The world generation algorithm has been converted from Java to C++ and integrated into the Torque2D engine. This gives us the ability to access the functionality from Torque Script while leveraging the speed and power of C++.
Posted by trihex on Apr 11th, 2013
World generation, and the rending of the world, has been completed. There where a number of errors in the initial conversion of the generation code, most relating to not having my head in C++ and still in Java. I programmed web applications in Java for 15 years, so sometimes it is hard to break the thought patterns. All in all, the issues were not too difficult and integrating the functionality with Torque was a breeze. The randomly generated world is now on the screen in all it’s 32x32 pixel tile glory.
In creating the rendering of the map, I got a chance to use the Torque2D CompositeSprite class for the first time. This beats the old TileMap style of doing things hands down. I still get to work with a single object like the TileMap, but it is much easier to just deal with Sprite objects. Every world is comprised of 10,000 tiles and the new batch render functionality in Torque2D handles that with virtually no slow down at all. It has really been smooth and easy working with the new Torque2D.

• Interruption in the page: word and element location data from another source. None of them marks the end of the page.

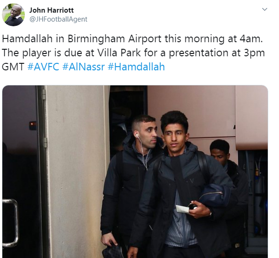Open the John Harriott display name link

pyautogui.click(x=51, y=10)
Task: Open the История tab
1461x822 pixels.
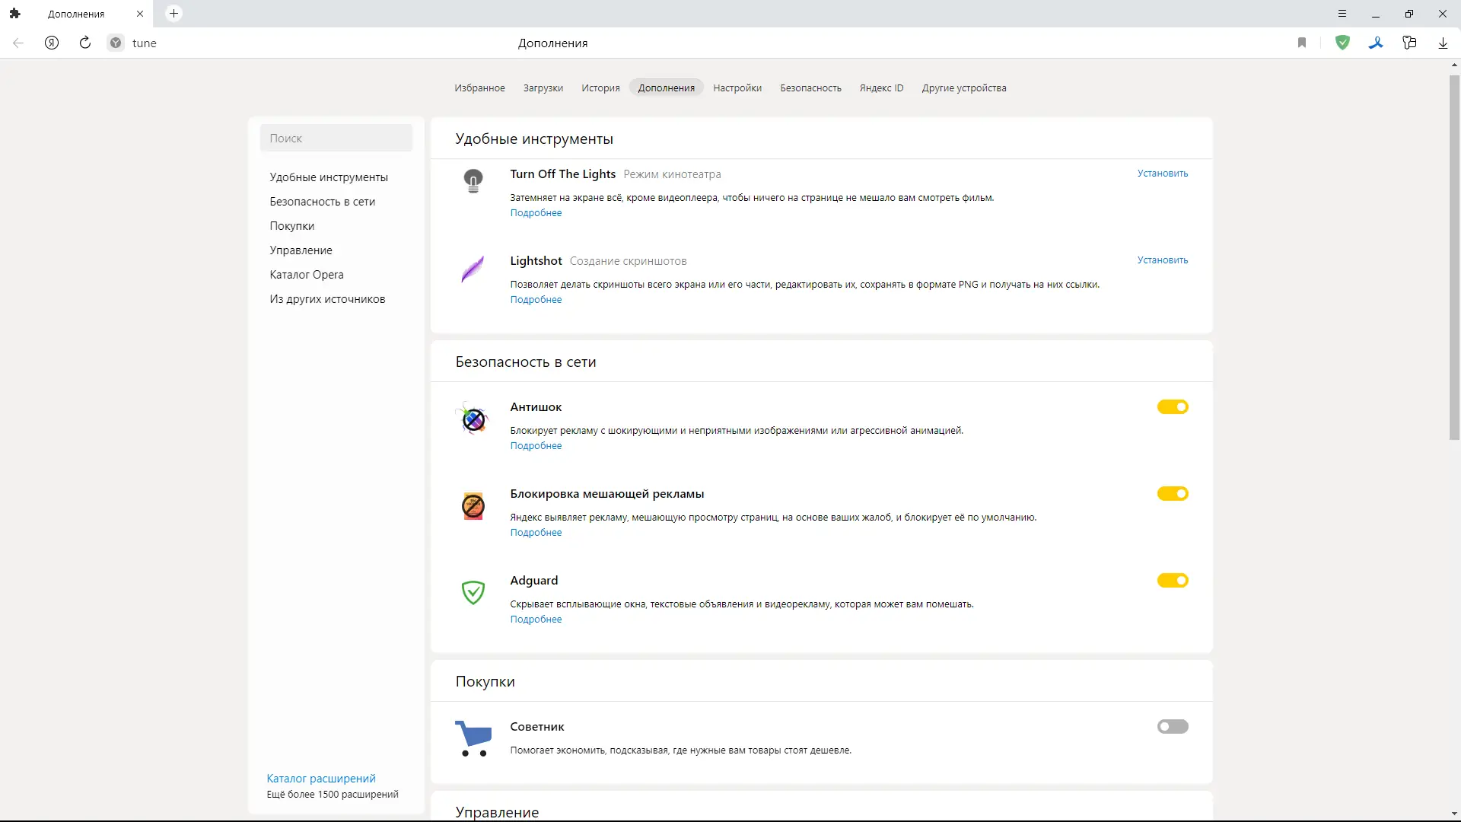Action: coord(600,88)
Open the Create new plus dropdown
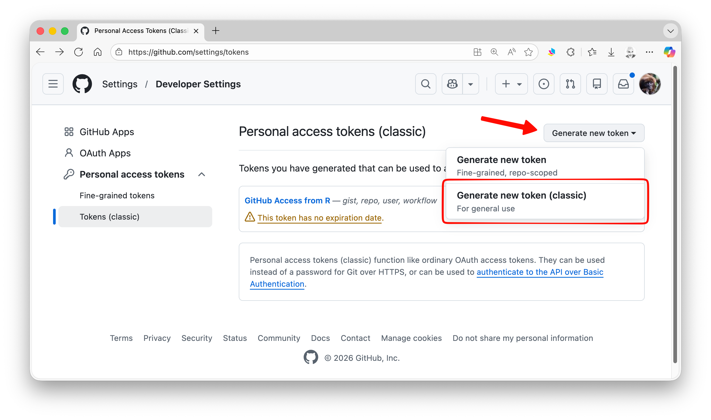Image resolution: width=711 pixels, height=420 pixels. (x=511, y=84)
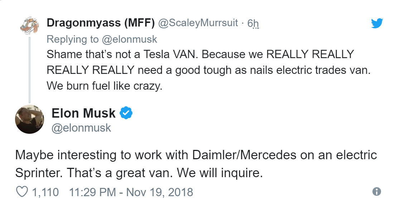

One of the things I noticed in the map generation, is that the random number generator in C++ is quite different from the one in Java. In a lot of the lower parts of the map, I would see a lot of random single tiles of a specific type. The way the random world generation works is via setting “seed” tiles of each type at random places in the map and then “growing” those seed tiles in successive loops through the map until all tiles have been filled. I didn't see this kind of single tile proliferation in the Java code. I ended up adding an additional step to go through the tiles and clean out any singles still hanging around. This helped the worlds looks less randomly generated, but I think the worlds from the Java implementation looked better. I may play around with some various random number generators and see if something gives a better distribution of the initial seeds.